The single no vote came from Commissioner Amanda Fritz, who said that she shared a core value with colleagues that “we are in need of affordable housing options for Portlanders, particularly those who are low income and at risk of displacement.” However, she voted no because Council’s decision to increase heights on 5 of 10 blocks in the New Chinatown/Japantown Historic District, “… erodes years of public process and design guidelines to right size the district.”
The Mayor concluded the voting with: “What this plan does differently is that it sets the stage for a vibrant, equitable, and healthy city core.
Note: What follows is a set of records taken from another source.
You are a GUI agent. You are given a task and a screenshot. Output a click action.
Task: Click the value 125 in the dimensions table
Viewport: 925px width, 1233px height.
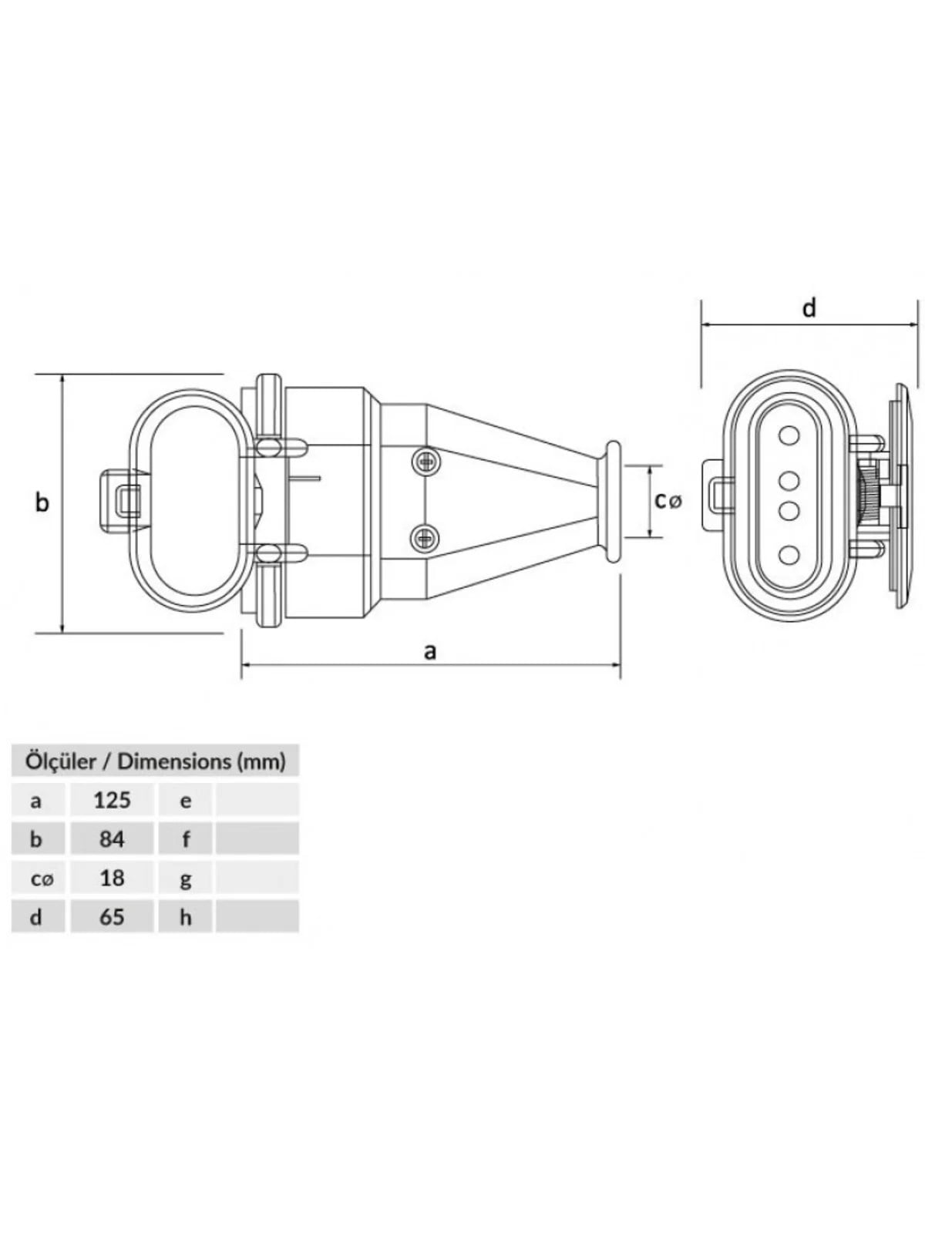[112, 800]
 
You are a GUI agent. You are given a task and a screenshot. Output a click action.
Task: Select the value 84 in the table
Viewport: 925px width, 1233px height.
[112, 839]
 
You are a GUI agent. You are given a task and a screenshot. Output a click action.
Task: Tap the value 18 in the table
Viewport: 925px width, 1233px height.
[112, 878]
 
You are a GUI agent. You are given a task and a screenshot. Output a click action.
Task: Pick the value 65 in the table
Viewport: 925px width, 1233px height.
[112, 917]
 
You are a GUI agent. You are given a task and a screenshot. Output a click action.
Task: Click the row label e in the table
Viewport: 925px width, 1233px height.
[185, 801]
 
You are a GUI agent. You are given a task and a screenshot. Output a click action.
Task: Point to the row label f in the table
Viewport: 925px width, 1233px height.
[186, 839]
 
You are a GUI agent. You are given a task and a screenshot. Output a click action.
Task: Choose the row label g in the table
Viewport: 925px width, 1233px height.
[185, 880]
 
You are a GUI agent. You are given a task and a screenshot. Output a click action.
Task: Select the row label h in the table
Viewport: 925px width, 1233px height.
[185, 917]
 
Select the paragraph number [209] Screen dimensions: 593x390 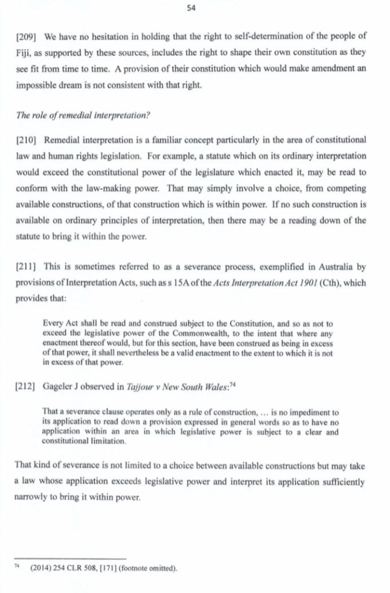26,36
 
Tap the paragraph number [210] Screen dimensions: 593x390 26,140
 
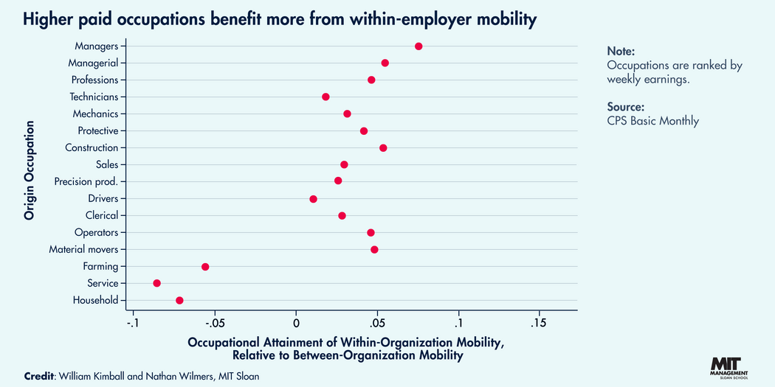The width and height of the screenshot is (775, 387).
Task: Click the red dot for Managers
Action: pyautogui.click(x=418, y=46)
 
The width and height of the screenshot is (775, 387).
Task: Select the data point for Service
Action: pyautogui.click(x=156, y=283)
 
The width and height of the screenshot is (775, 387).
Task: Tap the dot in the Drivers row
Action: pyautogui.click(x=313, y=199)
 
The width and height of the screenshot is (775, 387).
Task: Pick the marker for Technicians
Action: pyautogui.click(x=326, y=97)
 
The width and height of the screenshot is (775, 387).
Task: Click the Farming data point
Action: pyautogui.click(x=205, y=267)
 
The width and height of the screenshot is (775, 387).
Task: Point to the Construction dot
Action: pyautogui.click(x=383, y=148)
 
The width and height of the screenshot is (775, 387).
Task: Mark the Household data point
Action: pyautogui.click(x=179, y=300)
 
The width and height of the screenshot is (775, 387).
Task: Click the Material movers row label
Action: pyautogui.click(x=83, y=249)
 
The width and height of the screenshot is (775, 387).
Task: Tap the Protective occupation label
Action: pyautogui.click(x=97, y=130)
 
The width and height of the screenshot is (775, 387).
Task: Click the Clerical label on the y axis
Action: pyautogui.click(x=100, y=215)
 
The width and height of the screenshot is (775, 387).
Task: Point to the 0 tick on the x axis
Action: pyautogui.click(x=296, y=323)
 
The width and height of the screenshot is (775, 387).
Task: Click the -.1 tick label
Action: pyautogui.click(x=133, y=323)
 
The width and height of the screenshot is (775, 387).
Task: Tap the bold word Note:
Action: pyautogui.click(x=620, y=51)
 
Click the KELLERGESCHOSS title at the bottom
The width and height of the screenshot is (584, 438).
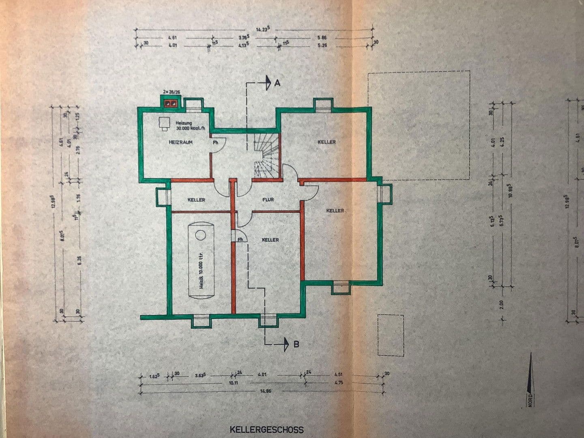[x=266, y=429]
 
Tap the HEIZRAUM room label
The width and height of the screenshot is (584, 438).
[x=180, y=142]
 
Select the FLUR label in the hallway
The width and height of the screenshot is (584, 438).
[x=268, y=200]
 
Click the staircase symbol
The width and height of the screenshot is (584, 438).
[x=266, y=156]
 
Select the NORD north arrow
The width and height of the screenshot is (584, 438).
[x=530, y=381]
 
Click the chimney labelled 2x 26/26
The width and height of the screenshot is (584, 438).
[x=170, y=102]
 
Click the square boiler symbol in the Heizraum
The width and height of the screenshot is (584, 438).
[x=164, y=122]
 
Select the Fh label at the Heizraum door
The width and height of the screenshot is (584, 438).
[x=216, y=142]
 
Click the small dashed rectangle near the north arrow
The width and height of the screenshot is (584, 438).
[x=391, y=335]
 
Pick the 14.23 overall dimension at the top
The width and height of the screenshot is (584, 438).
[x=262, y=29]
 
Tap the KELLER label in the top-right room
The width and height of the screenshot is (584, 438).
[x=326, y=142]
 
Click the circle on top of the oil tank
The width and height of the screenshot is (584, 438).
[x=200, y=235]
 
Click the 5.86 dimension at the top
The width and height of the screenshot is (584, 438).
[x=323, y=37]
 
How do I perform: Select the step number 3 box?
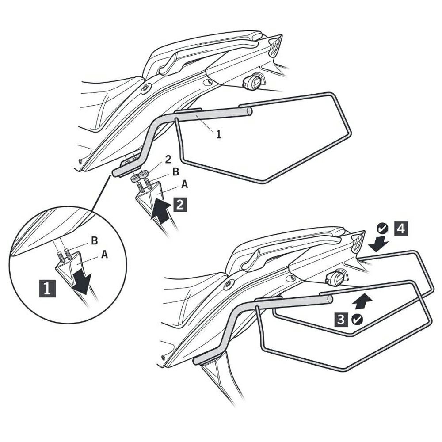(x=341, y=319)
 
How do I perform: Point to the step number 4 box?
(x=400, y=229)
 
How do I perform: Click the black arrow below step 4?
(x=378, y=244)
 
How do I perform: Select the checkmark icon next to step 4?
(x=382, y=228)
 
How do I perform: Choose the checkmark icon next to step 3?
(x=358, y=320)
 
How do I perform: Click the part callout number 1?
(x=218, y=134)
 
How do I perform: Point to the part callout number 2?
(x=168, y=160)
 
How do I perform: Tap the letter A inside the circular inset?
(x=104, y=255)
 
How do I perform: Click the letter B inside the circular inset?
(x=95, y=241)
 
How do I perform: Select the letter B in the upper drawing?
(x=175, y=172)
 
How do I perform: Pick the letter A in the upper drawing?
(x=184, y=184)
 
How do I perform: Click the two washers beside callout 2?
(x=140, y=175)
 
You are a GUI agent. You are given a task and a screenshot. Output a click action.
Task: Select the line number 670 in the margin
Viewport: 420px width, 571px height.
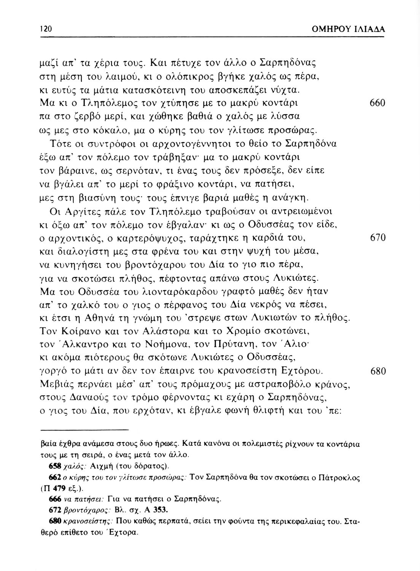377,239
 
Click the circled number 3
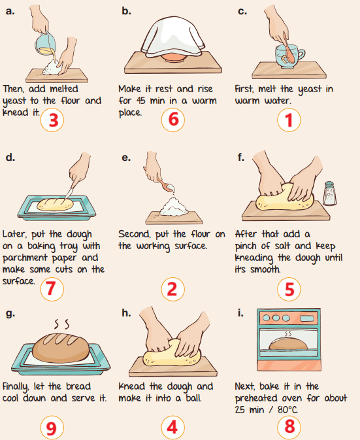[x=52, y=120]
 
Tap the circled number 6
[x=173, y=120]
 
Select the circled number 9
[x=52, y=428]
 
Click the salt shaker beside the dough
[x=329, y=194]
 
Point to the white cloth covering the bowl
[x=173, y=37]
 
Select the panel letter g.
[x=10, y=313]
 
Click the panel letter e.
[x=126, y=158]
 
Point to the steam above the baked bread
[x=61, y=324]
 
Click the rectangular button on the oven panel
[x=307, y=318]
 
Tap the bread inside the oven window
[x=288, y=344]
The plan helps us realize our goals for more affordable housing, increased resilience in the face of climate change and economic recession, and more and better jobs. The plan proposes a synergistic mix of old and new industry in the Central Eastside, better protection of our iconic scenic views, and a deeper focus on our greatest natural feature – the Willamette River.”
The re-adopted plan goes back into effect on Aug. 10, 2020, and can be viewed at CC2035 documents.
Re-adoption of administrative rules / public review period
After voting to adopt the CC2035 Plan, City Council directed the Bureau of Planning and Sustainability to re-adopt two administrative rules related to standards in the zoning code:
Low-carbon Building Certification List – New buildings larger than 50,000 square feet need to register with one of the approved Green Building Certification Programs on this Low-carbon Buildings list:
Bird-Safe Windows List – When a building triggers the standard requiring bird-safe glazing on windows, developers must choose from the materials and spacing requirements on this Bird-safe Windows List:
These draft administrative rules are available for public comment until 5 p.m., August 5. Please send comments to:
Bureau of Planning and Sustainability
c/o Rachael Hoy, Senior Planner
1900 SW 4th Avenue, 7100
Portland, OR 97201
Or by email: CC2035@portlandoregon.gov
Staff will review all comments and make a recommendation to BPS Director Andrea Durbin, who will make the final decision on any amendments to the administrative rules. The rules will go into effect, along with the CC2035 Plan, on Aug. 10, 2020.